FOCUS ON… Banishing the bloat
Want to get rid of your pot belly? Try these flatter-tummy foods...
Oats
There’s more to that morning bowl of porridge than you think. ‘The fibre in oats aids regular bowel movements,’ says nutritionist Cassandra Burns. There are tons of tempting toppings to enjoy. Try flaxseed and berry porridge for a healthy and tasty start to the day.
Turmeric
The bright yellow spice is rich in curcumin, useful for reducing inflammation in the gut. ‘Turmeric also helps with fat digestion, along with supporting the liver,’ says Cassandra. Add it to roasted veggies, rice or even eggs for a hit of colour and flavour. Be warned – it’s a devil when it gets onto your clothes, though!
Almonds
Those who eat a handful of almonds a day tend to lose more weight than those who don’t. ‘The high protein and healthy fat content keep us fuller for longer,’ explains nutritionist Shona Wilkinson. But make sure they are the unsalted variety to dodge water retention.
Wholemeal bread
Argh! The B-word. But don’t neglect the bread basket, as natural health expert Dr Marilyn Glenville explains.
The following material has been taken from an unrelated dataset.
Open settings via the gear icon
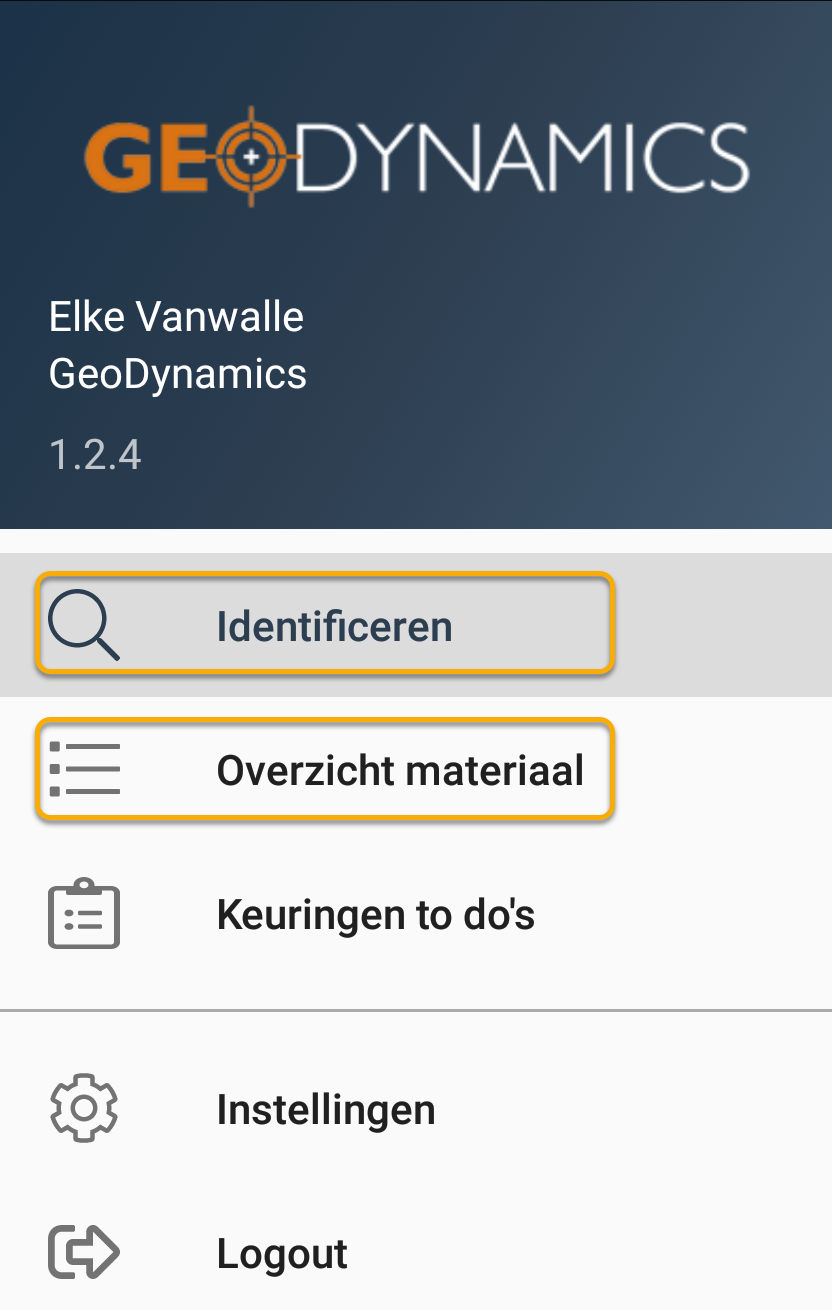The height and width of the screenshot is (1310, 832). (x=84, y=1108)
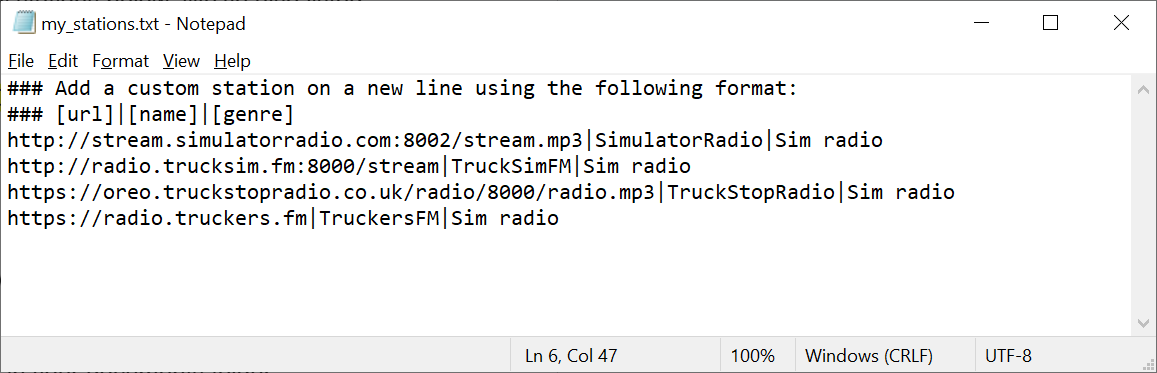
Task: Place cursor in the TruckSimFM line
Action: pos(349,166)

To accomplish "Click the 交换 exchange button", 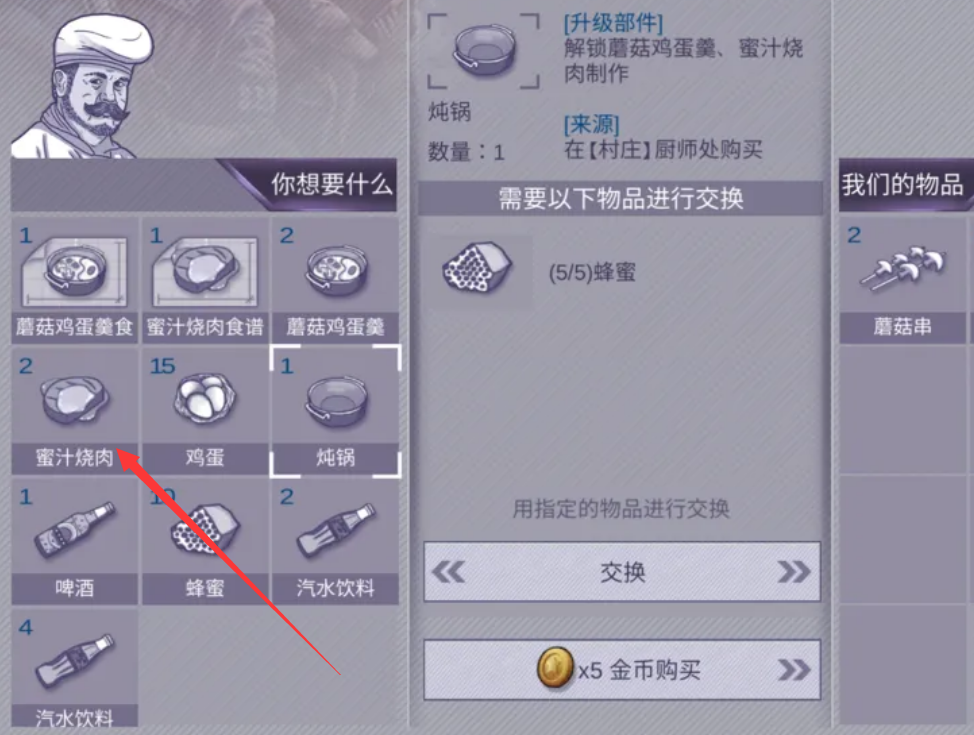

The wholemeal variety contains more fibre, zinc and iron than white bread. ‘The carbs in wholemeal bread are broken down slowly over several hours, suppressing your appetite and sugar cravings,’ says Dr Glenville.
Leeks, garlic and onions
Stinky? Yes. Healthy? Very. Shona Wilkinson explains that a bloated tummy is often due to hormonal issues. ‘These foods all contain sulphur, which helps your liver rid the body of unwanted hormones,’ she says.
Fermented foods
It’s a food fad that’s standing the test of time as science learns more about our gut. ‘The likes of sauerkraut, pickled vegetables, yogurt, buttermilk and kefir help feed the friendly bacteria in our gut,’ says Shona. If you can’t stomach those foods, look out for probiotic supplements.